[Saved entries]
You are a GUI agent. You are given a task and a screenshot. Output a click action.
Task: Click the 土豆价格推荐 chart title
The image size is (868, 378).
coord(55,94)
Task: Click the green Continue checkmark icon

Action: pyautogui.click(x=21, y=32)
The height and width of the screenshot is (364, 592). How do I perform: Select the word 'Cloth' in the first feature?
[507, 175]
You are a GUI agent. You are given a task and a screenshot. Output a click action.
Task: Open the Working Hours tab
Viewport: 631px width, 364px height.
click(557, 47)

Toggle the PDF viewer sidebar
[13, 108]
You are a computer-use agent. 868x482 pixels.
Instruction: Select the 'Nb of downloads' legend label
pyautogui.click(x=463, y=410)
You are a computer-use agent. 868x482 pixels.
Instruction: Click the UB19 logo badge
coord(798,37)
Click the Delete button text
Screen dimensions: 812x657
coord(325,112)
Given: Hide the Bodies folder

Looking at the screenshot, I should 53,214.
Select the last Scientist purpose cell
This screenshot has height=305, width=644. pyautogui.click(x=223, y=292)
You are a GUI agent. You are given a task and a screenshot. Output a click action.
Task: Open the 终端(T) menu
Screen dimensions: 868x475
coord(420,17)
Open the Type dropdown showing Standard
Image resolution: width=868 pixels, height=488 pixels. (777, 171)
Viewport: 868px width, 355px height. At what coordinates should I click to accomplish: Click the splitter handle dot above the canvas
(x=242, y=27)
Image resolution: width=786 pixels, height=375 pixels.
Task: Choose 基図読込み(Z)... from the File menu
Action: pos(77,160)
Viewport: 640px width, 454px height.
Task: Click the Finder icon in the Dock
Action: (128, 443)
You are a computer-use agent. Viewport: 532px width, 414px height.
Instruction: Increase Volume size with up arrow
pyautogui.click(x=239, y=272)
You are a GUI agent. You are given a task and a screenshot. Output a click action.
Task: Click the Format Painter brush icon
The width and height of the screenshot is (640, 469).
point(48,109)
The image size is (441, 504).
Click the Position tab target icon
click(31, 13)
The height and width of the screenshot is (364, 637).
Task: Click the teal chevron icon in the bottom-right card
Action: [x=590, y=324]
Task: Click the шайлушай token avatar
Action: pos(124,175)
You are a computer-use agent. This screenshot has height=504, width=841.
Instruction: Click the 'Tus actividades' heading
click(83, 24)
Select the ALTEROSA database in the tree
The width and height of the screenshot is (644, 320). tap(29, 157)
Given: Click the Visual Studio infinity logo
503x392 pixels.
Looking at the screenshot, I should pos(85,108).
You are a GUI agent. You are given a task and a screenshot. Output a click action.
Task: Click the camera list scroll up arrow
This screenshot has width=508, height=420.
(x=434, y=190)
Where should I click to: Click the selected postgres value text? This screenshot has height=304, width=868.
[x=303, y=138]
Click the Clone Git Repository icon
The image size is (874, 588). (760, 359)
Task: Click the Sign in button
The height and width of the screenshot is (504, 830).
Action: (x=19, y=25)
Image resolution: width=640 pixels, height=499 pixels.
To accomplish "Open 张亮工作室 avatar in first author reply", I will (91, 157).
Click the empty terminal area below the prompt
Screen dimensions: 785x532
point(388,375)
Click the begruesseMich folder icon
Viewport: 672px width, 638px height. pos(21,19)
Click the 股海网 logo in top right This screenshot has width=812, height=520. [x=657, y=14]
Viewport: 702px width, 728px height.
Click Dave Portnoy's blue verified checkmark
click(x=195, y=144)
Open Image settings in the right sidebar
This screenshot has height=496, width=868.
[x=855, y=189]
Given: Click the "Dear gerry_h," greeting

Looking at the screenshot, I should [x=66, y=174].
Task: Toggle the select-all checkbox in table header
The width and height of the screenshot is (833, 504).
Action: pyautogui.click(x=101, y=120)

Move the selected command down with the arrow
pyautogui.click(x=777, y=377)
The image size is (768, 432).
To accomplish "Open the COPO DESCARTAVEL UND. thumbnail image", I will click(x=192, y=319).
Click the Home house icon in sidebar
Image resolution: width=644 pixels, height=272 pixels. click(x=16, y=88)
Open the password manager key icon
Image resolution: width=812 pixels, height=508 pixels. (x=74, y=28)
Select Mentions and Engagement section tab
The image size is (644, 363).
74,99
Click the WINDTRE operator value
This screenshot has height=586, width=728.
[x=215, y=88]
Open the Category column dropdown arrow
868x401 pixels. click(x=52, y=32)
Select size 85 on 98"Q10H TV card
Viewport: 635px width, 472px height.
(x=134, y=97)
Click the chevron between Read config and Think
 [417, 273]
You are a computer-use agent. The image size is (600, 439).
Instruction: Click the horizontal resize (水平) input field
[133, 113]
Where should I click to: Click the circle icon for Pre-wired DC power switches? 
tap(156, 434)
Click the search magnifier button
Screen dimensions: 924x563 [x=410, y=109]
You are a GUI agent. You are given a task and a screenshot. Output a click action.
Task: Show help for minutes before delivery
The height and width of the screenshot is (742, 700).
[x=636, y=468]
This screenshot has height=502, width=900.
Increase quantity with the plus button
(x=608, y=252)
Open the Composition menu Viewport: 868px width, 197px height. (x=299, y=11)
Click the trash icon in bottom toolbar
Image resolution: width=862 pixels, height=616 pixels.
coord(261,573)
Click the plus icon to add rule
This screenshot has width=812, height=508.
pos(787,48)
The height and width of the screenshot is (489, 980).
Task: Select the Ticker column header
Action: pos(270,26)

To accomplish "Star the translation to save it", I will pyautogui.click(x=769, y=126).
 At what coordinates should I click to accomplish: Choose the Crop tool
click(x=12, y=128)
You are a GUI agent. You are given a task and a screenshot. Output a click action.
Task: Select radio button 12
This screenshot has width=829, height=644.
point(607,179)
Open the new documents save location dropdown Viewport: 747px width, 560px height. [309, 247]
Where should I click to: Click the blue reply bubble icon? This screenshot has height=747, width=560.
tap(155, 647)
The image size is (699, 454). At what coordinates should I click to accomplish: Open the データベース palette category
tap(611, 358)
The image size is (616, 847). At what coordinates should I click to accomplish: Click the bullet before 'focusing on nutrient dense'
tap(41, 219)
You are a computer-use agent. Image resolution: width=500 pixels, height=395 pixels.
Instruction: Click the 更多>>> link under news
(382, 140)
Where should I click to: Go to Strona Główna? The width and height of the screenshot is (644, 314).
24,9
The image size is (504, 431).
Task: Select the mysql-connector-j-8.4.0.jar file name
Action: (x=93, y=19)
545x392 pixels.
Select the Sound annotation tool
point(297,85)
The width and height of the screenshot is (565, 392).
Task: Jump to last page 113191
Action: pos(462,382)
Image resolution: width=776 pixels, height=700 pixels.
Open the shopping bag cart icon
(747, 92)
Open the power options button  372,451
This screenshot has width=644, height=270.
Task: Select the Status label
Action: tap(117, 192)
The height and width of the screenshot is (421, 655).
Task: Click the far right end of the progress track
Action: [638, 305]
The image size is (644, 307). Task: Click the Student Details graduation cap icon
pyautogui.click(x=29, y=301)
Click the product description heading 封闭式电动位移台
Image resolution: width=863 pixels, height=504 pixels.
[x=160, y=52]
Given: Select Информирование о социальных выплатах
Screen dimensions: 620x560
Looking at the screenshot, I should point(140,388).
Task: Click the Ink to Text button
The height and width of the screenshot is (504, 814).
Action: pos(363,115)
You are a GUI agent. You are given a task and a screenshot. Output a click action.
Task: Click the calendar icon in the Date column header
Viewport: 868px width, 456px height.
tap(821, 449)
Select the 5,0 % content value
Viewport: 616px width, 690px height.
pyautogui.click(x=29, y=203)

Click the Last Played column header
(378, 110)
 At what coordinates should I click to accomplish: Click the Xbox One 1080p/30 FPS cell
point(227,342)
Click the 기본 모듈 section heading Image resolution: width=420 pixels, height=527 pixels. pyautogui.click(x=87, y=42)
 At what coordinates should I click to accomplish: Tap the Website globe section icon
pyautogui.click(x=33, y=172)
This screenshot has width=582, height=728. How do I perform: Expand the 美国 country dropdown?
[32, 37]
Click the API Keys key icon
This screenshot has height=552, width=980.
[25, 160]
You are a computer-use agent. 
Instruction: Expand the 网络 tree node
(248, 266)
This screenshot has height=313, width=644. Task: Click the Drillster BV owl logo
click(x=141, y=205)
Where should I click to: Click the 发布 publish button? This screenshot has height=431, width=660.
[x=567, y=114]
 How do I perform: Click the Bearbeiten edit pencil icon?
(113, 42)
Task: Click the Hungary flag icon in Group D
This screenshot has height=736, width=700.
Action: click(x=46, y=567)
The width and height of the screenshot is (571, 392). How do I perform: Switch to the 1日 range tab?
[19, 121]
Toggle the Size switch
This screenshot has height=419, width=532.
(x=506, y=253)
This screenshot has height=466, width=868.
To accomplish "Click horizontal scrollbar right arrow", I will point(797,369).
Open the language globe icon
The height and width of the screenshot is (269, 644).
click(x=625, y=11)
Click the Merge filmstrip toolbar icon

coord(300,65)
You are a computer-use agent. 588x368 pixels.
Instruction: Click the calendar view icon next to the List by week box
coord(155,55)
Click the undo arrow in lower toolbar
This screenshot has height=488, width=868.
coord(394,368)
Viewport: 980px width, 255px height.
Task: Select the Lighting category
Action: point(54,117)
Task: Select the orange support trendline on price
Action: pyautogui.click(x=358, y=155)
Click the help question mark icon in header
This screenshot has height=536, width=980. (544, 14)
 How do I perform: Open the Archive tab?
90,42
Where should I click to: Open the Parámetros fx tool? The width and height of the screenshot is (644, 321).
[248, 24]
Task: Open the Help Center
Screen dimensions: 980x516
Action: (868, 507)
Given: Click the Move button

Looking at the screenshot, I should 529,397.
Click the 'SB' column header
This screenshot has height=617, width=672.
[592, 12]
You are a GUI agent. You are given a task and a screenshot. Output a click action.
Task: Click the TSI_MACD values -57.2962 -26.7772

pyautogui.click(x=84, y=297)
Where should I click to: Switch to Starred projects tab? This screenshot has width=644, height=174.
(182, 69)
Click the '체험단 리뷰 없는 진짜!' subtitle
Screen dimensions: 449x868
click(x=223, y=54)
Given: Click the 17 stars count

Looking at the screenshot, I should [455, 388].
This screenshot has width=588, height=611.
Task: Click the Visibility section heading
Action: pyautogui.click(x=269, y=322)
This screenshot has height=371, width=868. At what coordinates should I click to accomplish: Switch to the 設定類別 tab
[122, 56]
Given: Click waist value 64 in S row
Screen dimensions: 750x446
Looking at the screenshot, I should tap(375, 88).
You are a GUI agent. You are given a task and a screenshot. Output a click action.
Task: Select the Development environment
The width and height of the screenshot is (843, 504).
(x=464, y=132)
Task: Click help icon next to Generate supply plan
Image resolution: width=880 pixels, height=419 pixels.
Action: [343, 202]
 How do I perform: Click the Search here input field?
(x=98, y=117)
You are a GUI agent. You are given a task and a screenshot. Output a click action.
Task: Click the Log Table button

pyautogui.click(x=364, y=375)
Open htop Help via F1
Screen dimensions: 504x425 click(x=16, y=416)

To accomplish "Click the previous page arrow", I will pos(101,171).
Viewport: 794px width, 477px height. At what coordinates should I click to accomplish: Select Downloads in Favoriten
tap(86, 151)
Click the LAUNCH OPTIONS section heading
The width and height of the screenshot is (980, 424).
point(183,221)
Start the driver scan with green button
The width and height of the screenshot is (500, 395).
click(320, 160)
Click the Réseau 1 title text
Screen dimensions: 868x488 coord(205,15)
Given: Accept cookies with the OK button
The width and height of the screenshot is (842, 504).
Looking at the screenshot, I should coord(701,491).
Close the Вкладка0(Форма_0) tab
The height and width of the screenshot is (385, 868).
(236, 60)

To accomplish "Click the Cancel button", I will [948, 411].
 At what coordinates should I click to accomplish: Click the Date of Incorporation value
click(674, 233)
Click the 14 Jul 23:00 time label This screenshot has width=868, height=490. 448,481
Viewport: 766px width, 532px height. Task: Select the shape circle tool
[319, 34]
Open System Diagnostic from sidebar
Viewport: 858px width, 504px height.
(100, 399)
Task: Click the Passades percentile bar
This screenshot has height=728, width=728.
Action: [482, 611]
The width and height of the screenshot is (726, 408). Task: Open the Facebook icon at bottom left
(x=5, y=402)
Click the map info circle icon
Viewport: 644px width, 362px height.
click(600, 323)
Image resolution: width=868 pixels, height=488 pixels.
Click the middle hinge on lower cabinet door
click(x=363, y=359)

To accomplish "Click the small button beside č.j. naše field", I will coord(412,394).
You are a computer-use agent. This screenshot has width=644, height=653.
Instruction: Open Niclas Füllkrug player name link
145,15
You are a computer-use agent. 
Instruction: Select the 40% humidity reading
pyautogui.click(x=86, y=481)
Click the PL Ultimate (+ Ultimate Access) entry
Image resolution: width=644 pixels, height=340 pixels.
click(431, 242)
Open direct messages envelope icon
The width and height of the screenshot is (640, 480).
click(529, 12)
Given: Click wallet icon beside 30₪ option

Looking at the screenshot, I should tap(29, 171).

* _Task objective_: Look at the records above. Copy every line where the string "computer" occurs.

* _Answer section_:
You are a computer-use agent. 868x482 pixels.
You are a computer-use agent. 868x482 pixels.
You are a computer-use agent. Viewport: 532px width, 414px height.
You are a computer-use agent. This screenshot has height=504, width=841.
You are a computer-use agent. The image size is (600, 439).
You are a computer-use agent. Image resolution: width=500 pixels, height=395 pixels.
You are a computer-use agent. 
You are a computer-use agent. 588x368 pixels.
You are a computer-use agent. This screenshot has width=644, height=653.
You are a computer-use agent. 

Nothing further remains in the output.